→ **WORK TASK**:
Look through the records below and copy each line that includes the word "will".

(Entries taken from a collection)
************

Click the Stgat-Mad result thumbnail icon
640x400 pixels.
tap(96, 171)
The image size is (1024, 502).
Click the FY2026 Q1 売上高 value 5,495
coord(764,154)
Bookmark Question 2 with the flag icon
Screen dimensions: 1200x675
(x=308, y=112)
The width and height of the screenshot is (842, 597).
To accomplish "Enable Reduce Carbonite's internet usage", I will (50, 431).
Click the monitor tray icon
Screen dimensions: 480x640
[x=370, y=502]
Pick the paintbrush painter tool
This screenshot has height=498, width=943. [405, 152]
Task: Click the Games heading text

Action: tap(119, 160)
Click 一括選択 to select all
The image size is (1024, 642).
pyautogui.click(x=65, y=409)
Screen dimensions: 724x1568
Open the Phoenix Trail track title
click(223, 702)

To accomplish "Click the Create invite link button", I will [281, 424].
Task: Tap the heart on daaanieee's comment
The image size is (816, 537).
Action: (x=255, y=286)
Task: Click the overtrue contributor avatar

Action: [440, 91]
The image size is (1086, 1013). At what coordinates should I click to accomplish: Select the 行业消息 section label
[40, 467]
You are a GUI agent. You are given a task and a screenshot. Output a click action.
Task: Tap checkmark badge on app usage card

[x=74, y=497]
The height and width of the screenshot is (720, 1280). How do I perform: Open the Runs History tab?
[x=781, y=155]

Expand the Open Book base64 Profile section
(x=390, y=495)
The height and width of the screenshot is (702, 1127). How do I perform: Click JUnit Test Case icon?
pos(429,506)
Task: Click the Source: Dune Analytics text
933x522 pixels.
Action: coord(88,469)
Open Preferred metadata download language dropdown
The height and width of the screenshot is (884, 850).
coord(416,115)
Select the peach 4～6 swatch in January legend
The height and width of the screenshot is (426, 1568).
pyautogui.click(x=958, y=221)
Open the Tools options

************

→ **YOUR SOLUTION**:
To accomplish "Enable Reduce Carbonite's internet usage", I will (50, 431).
To accomplish "Click the Create invite link button", I will [281, 424].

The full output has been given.